Entries on target coordinates:

++++++++++++++++++++

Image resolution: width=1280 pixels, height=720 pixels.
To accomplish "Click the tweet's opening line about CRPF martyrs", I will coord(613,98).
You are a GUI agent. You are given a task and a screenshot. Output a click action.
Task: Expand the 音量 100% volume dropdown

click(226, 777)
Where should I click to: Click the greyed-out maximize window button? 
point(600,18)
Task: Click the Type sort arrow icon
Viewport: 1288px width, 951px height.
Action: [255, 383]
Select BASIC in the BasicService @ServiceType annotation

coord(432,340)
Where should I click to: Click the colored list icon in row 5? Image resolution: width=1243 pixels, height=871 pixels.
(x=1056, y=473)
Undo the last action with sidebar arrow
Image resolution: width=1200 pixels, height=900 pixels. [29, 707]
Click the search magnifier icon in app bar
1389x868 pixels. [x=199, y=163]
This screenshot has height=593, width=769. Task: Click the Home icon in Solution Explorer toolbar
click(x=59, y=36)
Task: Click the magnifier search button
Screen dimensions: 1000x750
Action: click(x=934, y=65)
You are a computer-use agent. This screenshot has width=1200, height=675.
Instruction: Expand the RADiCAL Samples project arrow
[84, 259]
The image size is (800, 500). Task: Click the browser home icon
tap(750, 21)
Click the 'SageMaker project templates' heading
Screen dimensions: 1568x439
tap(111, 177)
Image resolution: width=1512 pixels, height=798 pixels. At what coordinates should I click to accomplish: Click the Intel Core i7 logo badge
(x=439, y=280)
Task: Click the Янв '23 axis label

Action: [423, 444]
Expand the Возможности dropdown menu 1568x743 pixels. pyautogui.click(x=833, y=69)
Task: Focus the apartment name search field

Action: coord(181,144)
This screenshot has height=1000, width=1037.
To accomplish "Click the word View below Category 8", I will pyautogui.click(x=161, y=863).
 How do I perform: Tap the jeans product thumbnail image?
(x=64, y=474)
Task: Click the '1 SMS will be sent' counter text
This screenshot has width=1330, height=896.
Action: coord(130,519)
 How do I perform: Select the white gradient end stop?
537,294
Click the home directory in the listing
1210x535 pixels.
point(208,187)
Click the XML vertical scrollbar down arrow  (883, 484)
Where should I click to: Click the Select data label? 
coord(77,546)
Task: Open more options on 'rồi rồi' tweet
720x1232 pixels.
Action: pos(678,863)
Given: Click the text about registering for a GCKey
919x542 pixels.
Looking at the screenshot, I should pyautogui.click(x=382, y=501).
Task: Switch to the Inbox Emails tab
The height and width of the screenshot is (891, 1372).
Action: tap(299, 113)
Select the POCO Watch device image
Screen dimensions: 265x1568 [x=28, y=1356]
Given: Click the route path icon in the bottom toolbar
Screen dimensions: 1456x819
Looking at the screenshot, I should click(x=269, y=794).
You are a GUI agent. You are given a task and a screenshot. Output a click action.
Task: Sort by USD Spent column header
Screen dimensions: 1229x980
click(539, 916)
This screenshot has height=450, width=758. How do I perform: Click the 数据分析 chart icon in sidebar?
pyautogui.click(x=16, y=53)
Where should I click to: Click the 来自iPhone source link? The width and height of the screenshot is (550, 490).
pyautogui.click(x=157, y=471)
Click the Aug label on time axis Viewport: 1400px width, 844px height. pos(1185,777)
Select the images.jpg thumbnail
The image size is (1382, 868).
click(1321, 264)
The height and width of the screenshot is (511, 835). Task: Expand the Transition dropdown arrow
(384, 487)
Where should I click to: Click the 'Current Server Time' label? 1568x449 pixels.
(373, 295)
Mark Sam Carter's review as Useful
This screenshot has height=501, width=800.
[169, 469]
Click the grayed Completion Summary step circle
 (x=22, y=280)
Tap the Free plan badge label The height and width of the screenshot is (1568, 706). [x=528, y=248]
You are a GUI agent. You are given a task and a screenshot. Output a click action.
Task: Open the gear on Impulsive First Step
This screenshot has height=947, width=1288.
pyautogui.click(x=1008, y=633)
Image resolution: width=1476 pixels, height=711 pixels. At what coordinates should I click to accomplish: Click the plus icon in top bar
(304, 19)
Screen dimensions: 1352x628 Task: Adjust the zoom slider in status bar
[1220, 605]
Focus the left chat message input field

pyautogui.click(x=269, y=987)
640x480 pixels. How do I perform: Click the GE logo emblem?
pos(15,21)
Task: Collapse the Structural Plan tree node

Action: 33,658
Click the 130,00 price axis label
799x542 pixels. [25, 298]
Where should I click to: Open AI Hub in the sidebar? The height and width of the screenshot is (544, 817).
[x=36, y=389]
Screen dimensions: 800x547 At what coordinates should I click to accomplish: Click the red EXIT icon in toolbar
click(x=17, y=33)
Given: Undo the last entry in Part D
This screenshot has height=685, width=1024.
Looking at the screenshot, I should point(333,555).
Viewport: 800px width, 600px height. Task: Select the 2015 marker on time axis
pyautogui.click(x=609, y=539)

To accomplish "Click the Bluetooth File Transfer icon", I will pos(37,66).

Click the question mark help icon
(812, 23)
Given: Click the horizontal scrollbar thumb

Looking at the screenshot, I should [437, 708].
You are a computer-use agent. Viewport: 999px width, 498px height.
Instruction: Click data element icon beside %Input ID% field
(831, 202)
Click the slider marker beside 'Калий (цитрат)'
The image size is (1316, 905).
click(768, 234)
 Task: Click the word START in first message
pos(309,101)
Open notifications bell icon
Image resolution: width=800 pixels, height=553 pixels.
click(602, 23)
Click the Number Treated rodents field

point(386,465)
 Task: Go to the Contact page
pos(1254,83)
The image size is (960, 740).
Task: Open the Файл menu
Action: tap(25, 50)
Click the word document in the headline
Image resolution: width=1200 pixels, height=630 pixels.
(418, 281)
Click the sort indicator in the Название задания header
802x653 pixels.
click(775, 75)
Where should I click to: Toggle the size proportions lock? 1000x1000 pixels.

++++++++++++++++++++

> _What the exercise asks_
Write out the records again, requests included, starting at the first line and ending at the line that contains "point(600,18)". Shift every coordinate in the answers up by 77.

> _The answer_
Image resolution: width=1280 pixels, height=720 pixels.
To accomplish "Click the tweet's opening line about CRPF martyrs", I will coord(690,175).
You are a GUI agent. You are given a task and a screenshot. Output a click action.
Task: Expand the 音量 100% volume dropdown

click(303, 854)
Where should I click to: Click the greyed-out maximize window button? 
point(677,95)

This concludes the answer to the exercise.